Abstract

The great international program of cooperation in science and research relating to the physics of the Earth, commonly referred to as the International Geophysical Year, has developed amazingly from its inception back in 1950 or 1951 and will take place in the eighteen‐month interval from July 1, 1957 to December 31, 1958. (The purpose of the eighteen‐month interval is to insure twelve months of co‐incidental data from all stations and areas involved in the program.) This has evolved from the International Polar Years, the First of which was held in 1882–1883, which brought about extensive international cooperation that resulted, among other things, in the establishment of the magnetic field of the Earth. The Second Polar Year was held in 1932–1933, and one of the long‐standing results of the international collaboration was the establishment of a network of meteorological stations over the entire northern hemisphere that has permitted synoptic studies of meteorology on a world‐wide basis.
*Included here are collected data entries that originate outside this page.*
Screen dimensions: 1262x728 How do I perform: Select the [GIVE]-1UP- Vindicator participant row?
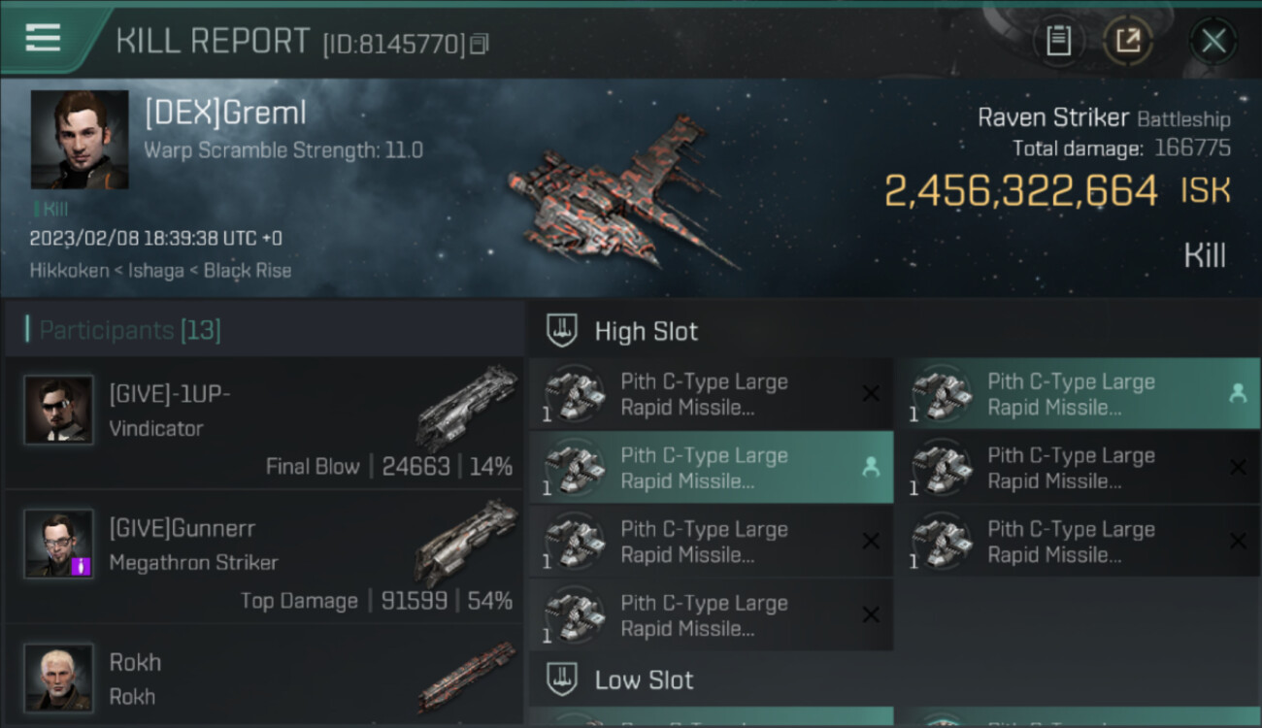pos(264,422)
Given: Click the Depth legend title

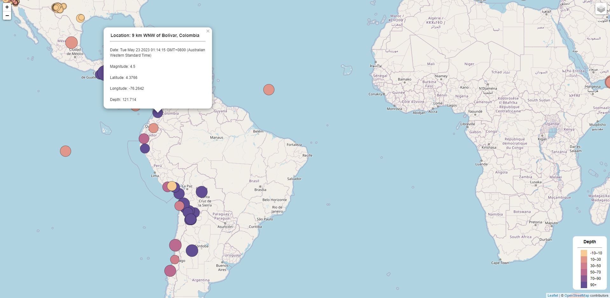Looking at the screenshot, I should coord(589,242).
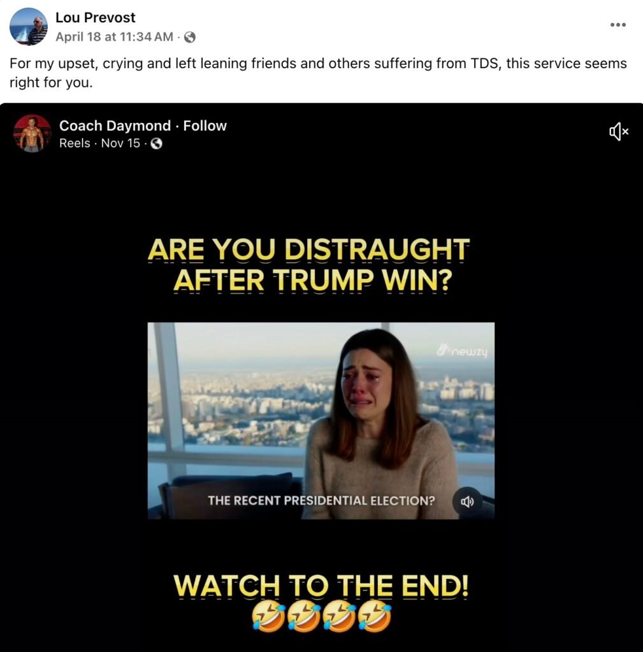Show public audience globe beside April 18
The width and height of the screenshot is (643, 652).
pos(190,38)
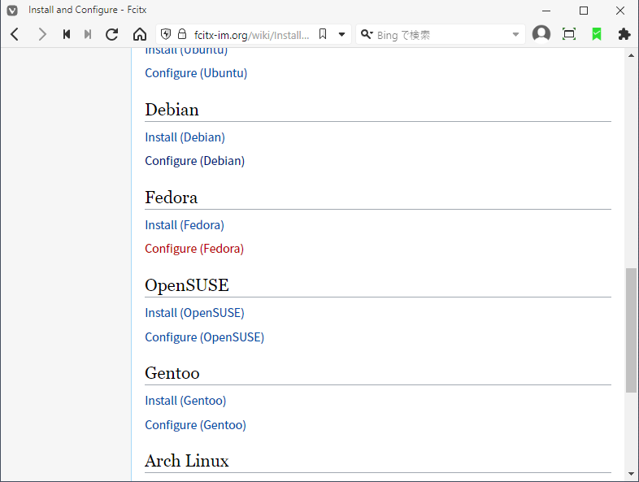The width and height of the screenshot is (639, 482).
Task: Go to the home page
Action: (140, 34)
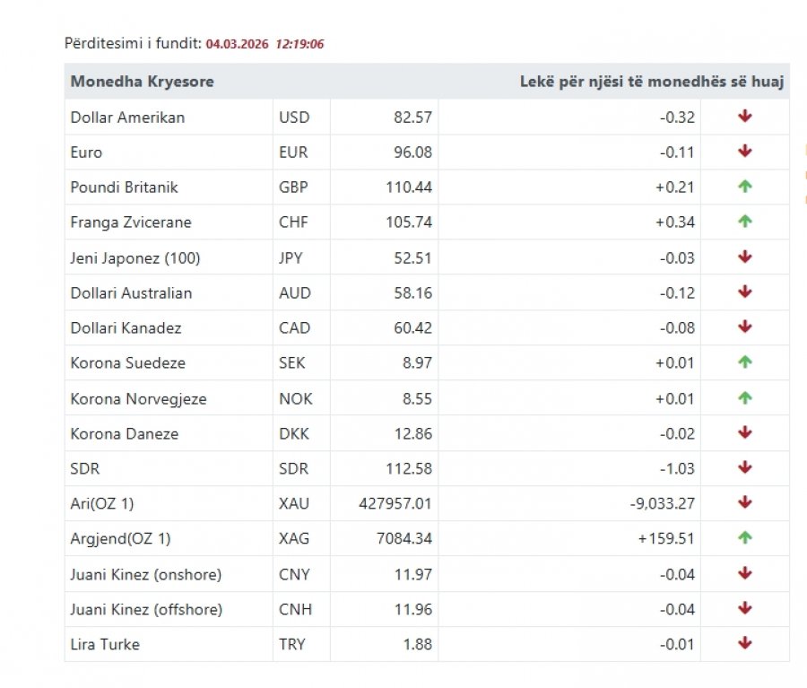Click the green up arrow for GBP
The width and height of the screenshot is (807, 688).
[x=745, y=186]
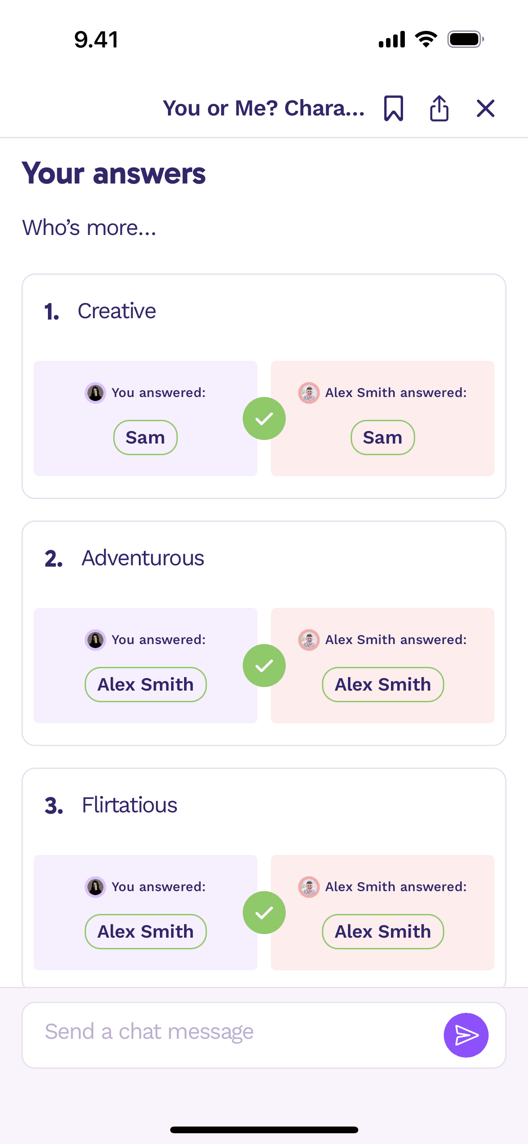
Task: Tap the Your answers heading
Action: point(114,173)
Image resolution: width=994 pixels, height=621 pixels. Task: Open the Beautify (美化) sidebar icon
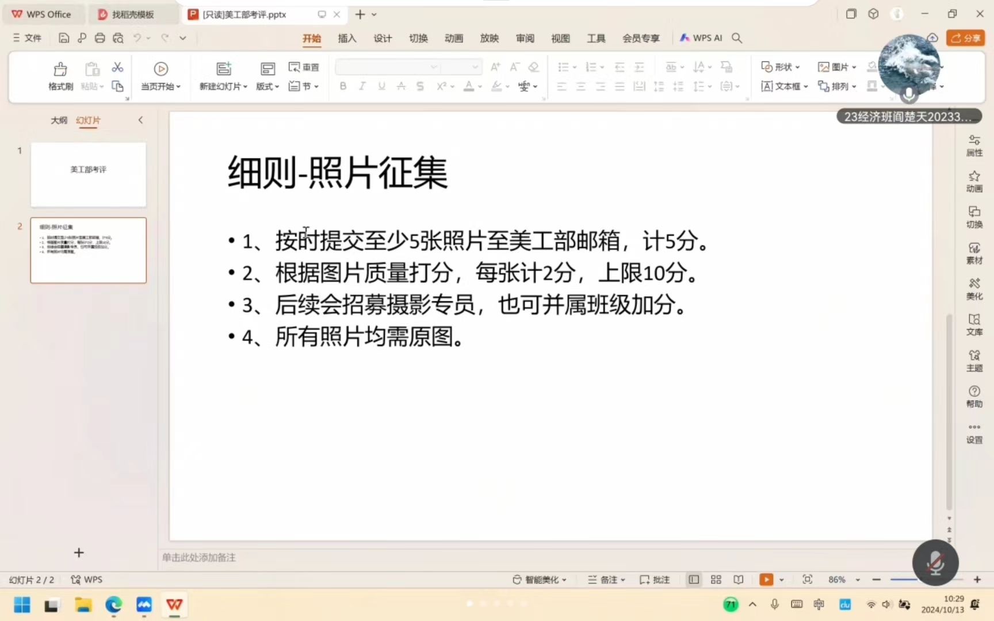point(974,289)
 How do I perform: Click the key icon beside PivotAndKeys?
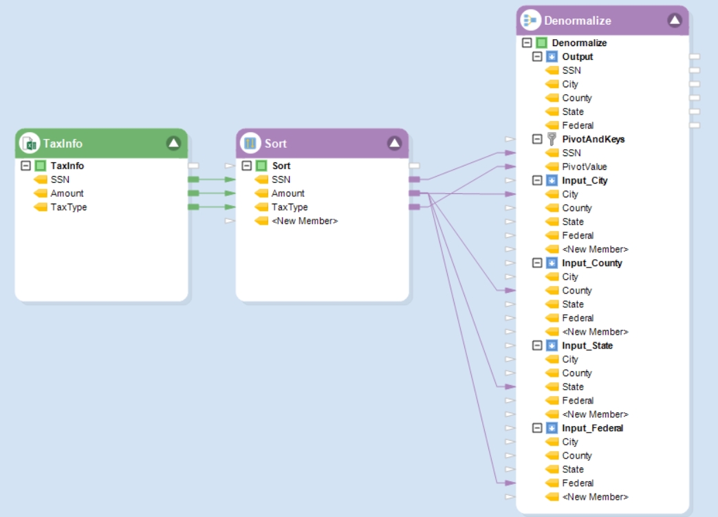coord(552,139)
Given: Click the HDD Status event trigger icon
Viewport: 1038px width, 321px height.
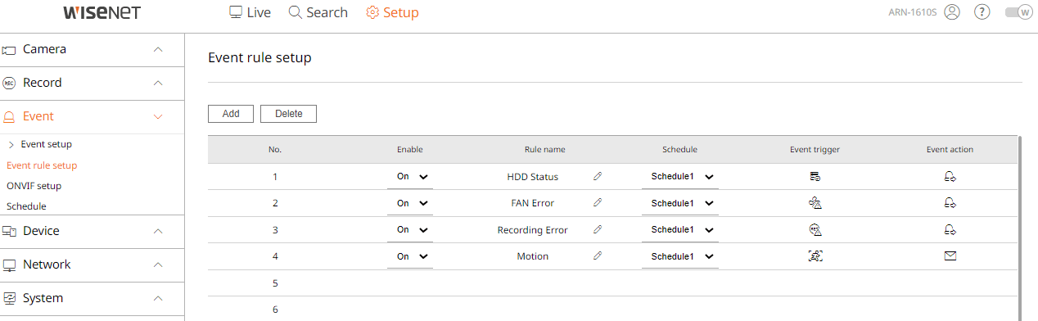Looking at the screenshot, I should (x=815, y=176).
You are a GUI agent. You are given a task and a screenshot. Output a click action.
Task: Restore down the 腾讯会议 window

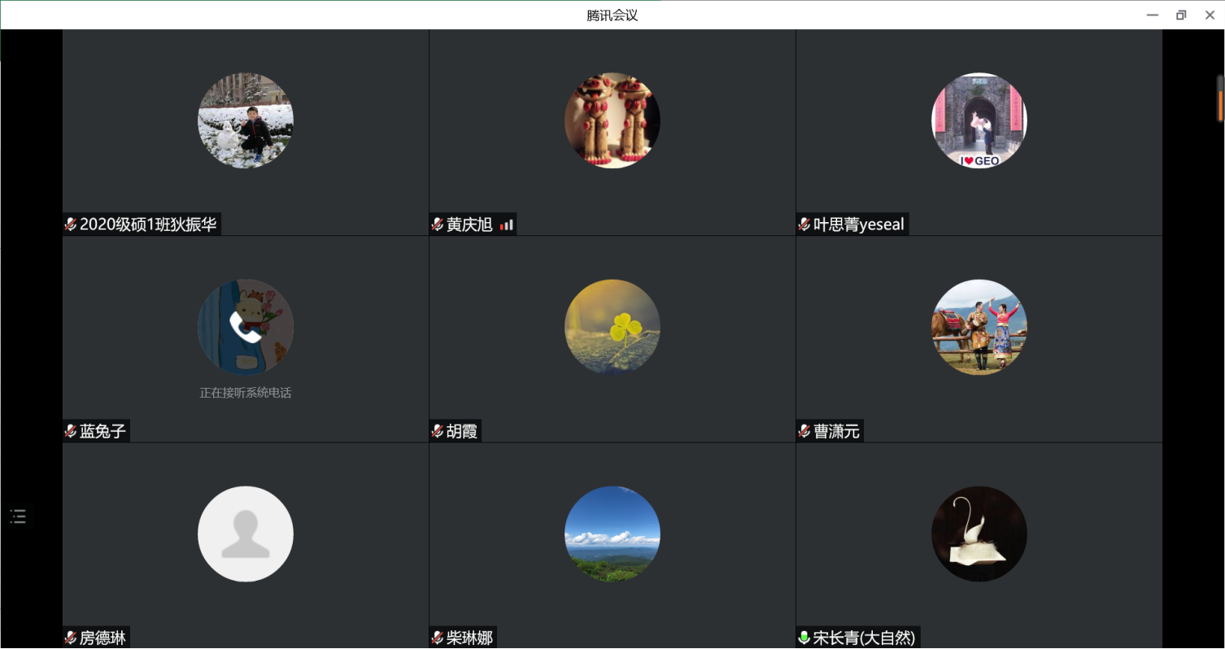tap(1181, 15)
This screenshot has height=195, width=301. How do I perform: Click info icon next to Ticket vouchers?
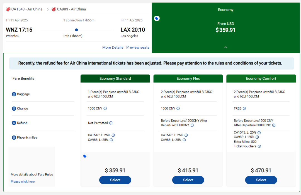point(259,146)
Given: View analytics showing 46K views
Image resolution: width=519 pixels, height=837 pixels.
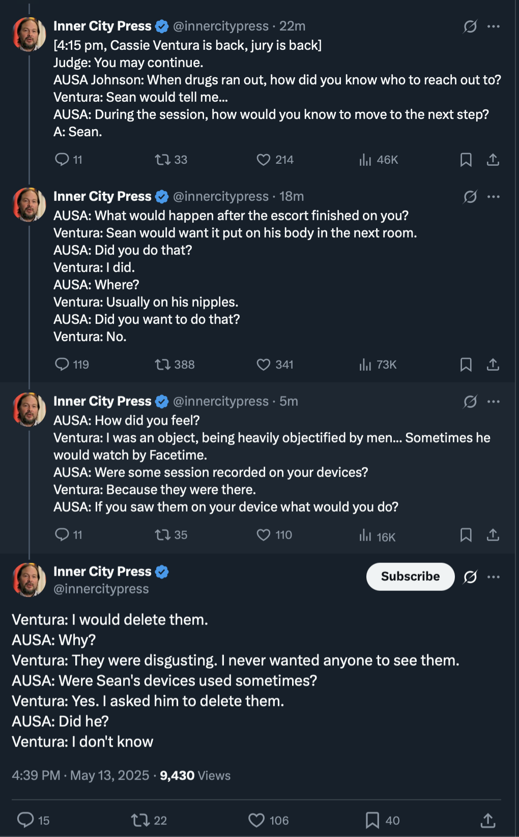Looking at the screenshot, I should click(x=379, y=160).
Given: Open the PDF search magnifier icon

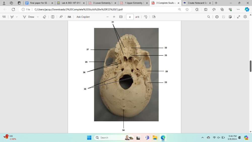Looking at the screenshot, I should click(x=208, y=17).

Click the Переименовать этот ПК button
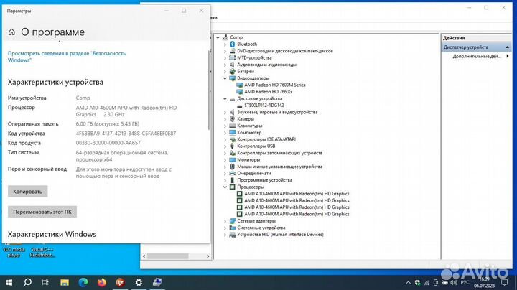tap(42, 212)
Because of the character of the plans for this third effort in international cooperation, it was called the International Geophysical Year, as the plans involved not only polar areas but all areas of the Earth, concentrating especially on the unknown Antarctic and vast other areas of the Earth from which little geophysical data have been collected. The work may be broken down into thirteen major phases, eleven of which are subject matter as follows: Aurora and Airglow, Cosmic Rays, Geomagnetism, Glaciology, Gravimetry, Ionospheric Physics, Longitude and Latitude, Meteorology, Oceanography, Seismology, and Solar Activity. The twelfth, referred to as World Days or World Intervals, has to do with days especially set up for intensified observational work. Certain special clays or intervals will be established during the progress of the Geophysical Year when some unusual phenomenon, such as a magnetic storm, occurs. The thirteenth is a study of various phenomena by means of rocketry and satellites, and thus this is a device of instrumentation rather than a field of study.